[Start SUPPLIED TEXT]

News

Thinking About Annual Plants in the Winter

Thu., Feb. 10, 2022

By Hilary Wright, Horticulturist

Right now, as I write this at nearly the end of January, there is over a foot of snow on the ground. To keep my spirits lifted, the early months of the new year are an easy time to reflect on what I’ve grown in seasons past and what I’d like to grow in the upcoming season. What I’m thinking about the most, lately, are what annual plants I’d like to grow in the garden or containers. Although their lifecycle limits them to one growing season, their impact is bold and bountiful during that time. If they produce bountiful, fertile seeds, there will be generations to come season after season. Think about the dill you sowed in the vegetable garden – are there baby dill plants everywhere in the garden the following season? That is the life cycle of an annual – starting as a seed season after season.

I’m one to gravitate towards starting seeds indoors versus buying mature plants at a local nursery – it’s a humbling process and it keeps me connected to the land that sustains me. Choosing seed allows more freedom in what I want to grow. Some garden centers will have seeds out as early as January and I believe there is no better time to plan than the first few months of the year. There are some limits to choosing and staying with seed – some plants are difficult to germinate from seed, aren’t available in seed form, or it’s not feasible to be started indoors. If you are determined, those limits can be easy to overcome. Luckily there are plenty of annual varieties that can be directly sown into the garden – no need to start indoors.

A bee seeking refuge for the night in a zinnia

With the variety of annuals available, how do you choose what you want? Space and budget can be limiting factors but the ones you choose should make the most impact during the season. In the past, I’ve grown mixed color zinnias, Zinnia sp., in the garden which had many benefits – bright attractive colors (pinks, oranges, white, yellows) attracted pollinators, served as great cut flowers, variety in flower shape, and the flowers served as a bee hostel for the night. What a magical moment of nature to witness. At the end of the season, I left the flowers in the garden with seed heads intact and had a crop of Zinnias return without needing to put down seed. The initial crop of Zinnias was grown from seed, directly sown in the ground after risk of frost had passed.

[End SUPPLIED TEXT]
[Start SUPPLIED RECORDS]

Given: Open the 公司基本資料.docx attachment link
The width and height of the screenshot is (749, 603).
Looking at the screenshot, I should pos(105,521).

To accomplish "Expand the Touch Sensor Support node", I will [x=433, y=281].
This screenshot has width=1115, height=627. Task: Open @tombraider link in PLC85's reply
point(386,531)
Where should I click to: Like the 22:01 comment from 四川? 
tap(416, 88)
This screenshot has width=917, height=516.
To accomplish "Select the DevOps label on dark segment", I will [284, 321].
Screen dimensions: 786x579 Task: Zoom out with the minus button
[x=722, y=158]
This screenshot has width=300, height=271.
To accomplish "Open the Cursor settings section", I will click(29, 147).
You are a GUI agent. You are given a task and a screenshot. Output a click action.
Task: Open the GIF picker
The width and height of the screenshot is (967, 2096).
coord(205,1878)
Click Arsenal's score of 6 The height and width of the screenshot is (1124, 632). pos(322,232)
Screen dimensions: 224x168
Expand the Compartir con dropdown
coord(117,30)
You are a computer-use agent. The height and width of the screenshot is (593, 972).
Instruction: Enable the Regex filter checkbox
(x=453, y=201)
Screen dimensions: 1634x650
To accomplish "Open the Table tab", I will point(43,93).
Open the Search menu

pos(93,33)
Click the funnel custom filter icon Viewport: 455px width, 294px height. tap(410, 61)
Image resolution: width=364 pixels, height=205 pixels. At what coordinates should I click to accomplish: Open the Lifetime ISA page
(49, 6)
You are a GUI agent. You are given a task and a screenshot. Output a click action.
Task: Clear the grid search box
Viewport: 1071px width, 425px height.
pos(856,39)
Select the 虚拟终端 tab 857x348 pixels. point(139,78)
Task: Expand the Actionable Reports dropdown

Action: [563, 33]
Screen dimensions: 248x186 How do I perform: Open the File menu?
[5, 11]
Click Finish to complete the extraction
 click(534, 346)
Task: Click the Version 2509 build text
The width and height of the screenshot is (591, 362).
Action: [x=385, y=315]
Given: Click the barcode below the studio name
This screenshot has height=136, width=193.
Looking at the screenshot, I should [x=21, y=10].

[End SUPPLIED RECORDS]

### AIM OF THE EXERCISE
Reproduce the passage of the article on annual plants between "A bee seeking" and "frost had passed.", inclusive.

### THE RESULT
A bee seeking refuge for the night in a zinnia

With the variety of annuals available, how do you choose what you want? Space and budget can be limiting factors but the ones you choose should make the most impact during the season. In the past, I’ve grown mixed color zinnias, Zinnia sp., in the garden which had many benefits – bright attractive colors (pinks, oranges, white, yellows) attracted pollinators, served as great cut flowers, variety in flower shape, and the flowers served as a bee hostel for the night. What a magical moment of nature to witness. At the end of the season, I left the flowers in the garden with seed heads intact and had a crop of Zinnias return without needing to put down seed. The initial crop of Zinnias was grown from seed, directly sown in the ground after risk of frost had passed.